155 Powers of regulator to obtain information

(1)   This section applies if the regulator has reasonable grounds to believe that a person is capable of giving information, providing documents or giving evidence in relation to a possible contravention of this Act or that will assist the regulator to monitor or enforce compliance with this Act.

(2)   The regulator may, by written notice served on the person, require the person to do one or more of the following:

(a)   to give the regulator, in writing signed by the person (or in the case of a body corporate, by a competent officer of the body corporate) and within the time and in the manner specified in the notice, that information of which the person has knowledge,

(b)   to produce to the regulator, in accordance with the notice, those documents,

(c)   to appear before a person appointed by the regulator on a day, and at a time and place, specified in the notice (being a day, time and place that are reasonable in the circumstances) and give either orally or in writing that evidence and produce those documents.

(3)   The notice must:

(a)   state that the requirement is made under this section, and

(b)   contain a statement to the effect that a failure to comply with a requirement is an offence, and

(c)   if the notice requires the person to provide information or documents or answer questions:

(i)   contain a statement about the effect of sections 172 and 269, and

(ii)   state that the person may attend with a legal practitioner.

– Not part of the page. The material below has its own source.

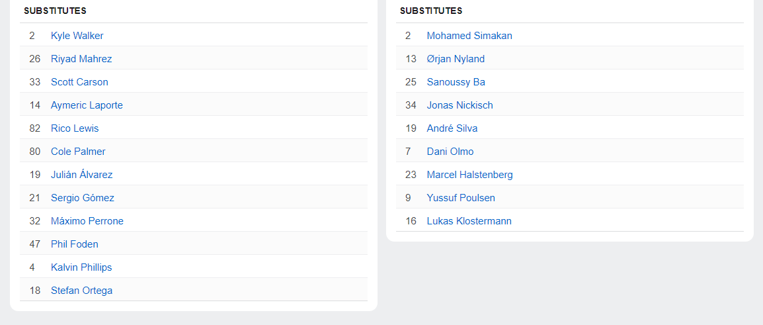Select Sergio Gómez from substitutes

pos(83,198)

(4)   The regulator must not make a requirement under subsection (2) (c) unless the regulator has taken all reasonable steps to obtain the information under subsections (2) (a) and (b) and has been unable to do so.

(5)   A person must not, without reasonable excuse, refuse or fail to comply with a requirement under this section.

Maximum penalty:

(a)   in the case of an individual—$10,000, or

(b)   in the case of a body corporate—$50,000.

(6)   Subsection (5) places an evidential burden on the accused to show a reasonable excuse.

(7)   Section 172 (with any necessary changes) applies to a requirement under this section.

(8)   The regulator has the same power to record questions, answers and evidence given orally under this section as an inspector has under section 185A in respect of questions and answers to questions given under Part 9.

  1. Section 271 of the WHS Act provides:

271 Confidentiality of information

(1)   This section applies if a person obtains information or gains access to a document in exercising any power or function under this Act (other than under Part 7).

(2)   The person must not do any of the following:

(a)   disclose to anyone else:

(i)   the information, or

(ii)   the contents of or information contained in the document,

(b)   give access to the document to anyone else,

(c)   use the information or document for any purpose.

Maximum penalty:

(a)   in the case of an individual—$10,000, or

(b)   in the case of a body corporate—$50,000.

(3)   Subsection (2) does not apply to the disclosure of information, or the giving of access to a document or the use of information or a document:

(a)   about a person, with the person’s consent, or

(b)   that is necessary for the exercise of a power or function under this Act, or

(c)   that is made or given by the regulator or a person authorised by the regulator if the regulator reasonably believes the disclosure, access or use:

(i)   is necessary for administering, or monitoring or enforcing compliance with, this Act, or

(ii)   is necessary for the administration or enforcement of another Act prescribed by the regulations, or

(iii)   is necessary for the administration or enforcement of another Act or law, if the disclosure, access or use is necessary to lessen or prevent a serious risk to public health or safety, or

(iv)   is necessary for the recognition of authorisations under a corresponding WHS law, or

(v)   is required for the exercise of a power or function under a corresponding WHS law, or

(d)   that is required by any court, tribunal, authority or person having lawful authority to require the production of documents or the answering of questions, or

(e)   that is required or authorised under a law, or

(f)   to a Minister.

(4)   A person must not intentionally disclose to another person the name of an individual who has made a complaint in relation to that other person unless:

(a)   the disclosure is made with the consent of the complainant, or

(b)   the disclosure is required under a law.

Maximum penalty:

(a)   in the case of an individual—$10,000, or

(b)   in the case of a body corporate—$50,000.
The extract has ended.